Ainsi ne faut-il pas s’attendre à pénétrer les entrailles de la Terre. Il est finalement peu question, dans Les Gouffres, de grottes et cavernes physiques : les explorations, les profondeurs et les chutes sont d’abord intérieures. L’analogie psychogéologique est connue, paradoxalement limpide, et pas usée pour autant. Les voyages vers le centre de la terre offrent des ressources poétiques et une puissance symbolique sans doute inépuisables. Voilà l’idée, mais y a-t-il la matière ?
Faire voir le gouffre
Le procédé est – délibérément – frustrant : les espaces que nous nous attendons à explorer sont des métaphores plutôt que des lieux, ils ne sont expérimentés qu’en négatif, présence invisible destinée à creuser l’image plutôt qu’image d’un creux, gouffre littéral. C’est ambitieux, parfois réussi, mais il manque peut-être un peu de matière – ou de vide – tellurique pour donner consistance à l’image et force à la métaphore. Aussi bon soit-il, le jeu de Nathalie Boutefeu ne peut suffire ; le hors-champ doit se faire voir. Le titre, Les Gouffres, promet du non-humain, il nous faut autre chose qu’un visage. Et de fait, la mémoire est marquée par les rares plans où les profondeurs, finalement, « apparaissent » : effrayante vision d’un sol effondré sous un lit.

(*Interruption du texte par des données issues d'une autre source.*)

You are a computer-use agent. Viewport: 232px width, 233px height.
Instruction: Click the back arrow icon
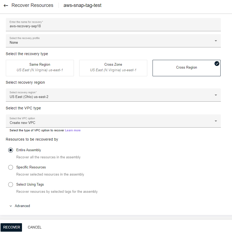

Aussi déceptif soit-il, le procédé fonctionne donc à un certain degré. France chute, s’effondre, et cela par un lien mystérieux avec la présence à proximité du système souterrain. Certaines conditions de la crise peuvent être ailleurs : une vie de couple moins heureuse qu’elle en a l’air, la frustration sexuelle, un tempérament mélancolique – mais c’est la monstrueuse aspiration des gouffres qui met France au tapis.
Les Gouffres est le second long métrage d’Antoine Barraud et le premier à être distribué. C’est un long « court » (1h05, et il existe en outre un montage de 35 minutes, Abismo), encore un peu en chantier, mais extrêmement prometteur.
Opéra et vertige
Antoine Barraud mêle adroitement les niveaux d’interprétation : fantastique, psychopathologique, mythologique et poétique. Les inquiétantes secousses sismiques qui agitent l’hôtel sont des phénomènes géologiques et surnaturels, les signes précurseurs de l’effondrement psychique, en même temps qu’ils évoquent pour France les souffrances de Liu, l’esclave du Prince dans Turandot – car France est chanteuse d’opéra, et se prépare pour une représentation filmée du Turandot de Puccini.
Les jeux de projection et d’identification redoublent la confusion. Et la terrible conclusion du film, cette scène en playback à laquelle France est contrainte lors de son retour sur les planches, offre une séquence particulièrement forte. La bouche est béante mais la voix ne sort pas, comme si France tombait à l’intérieur d’elle-même. Le moment justifie presque le film à lui seul, et fait attendre avec impatience les prochains travaux d’Antoine Barraud.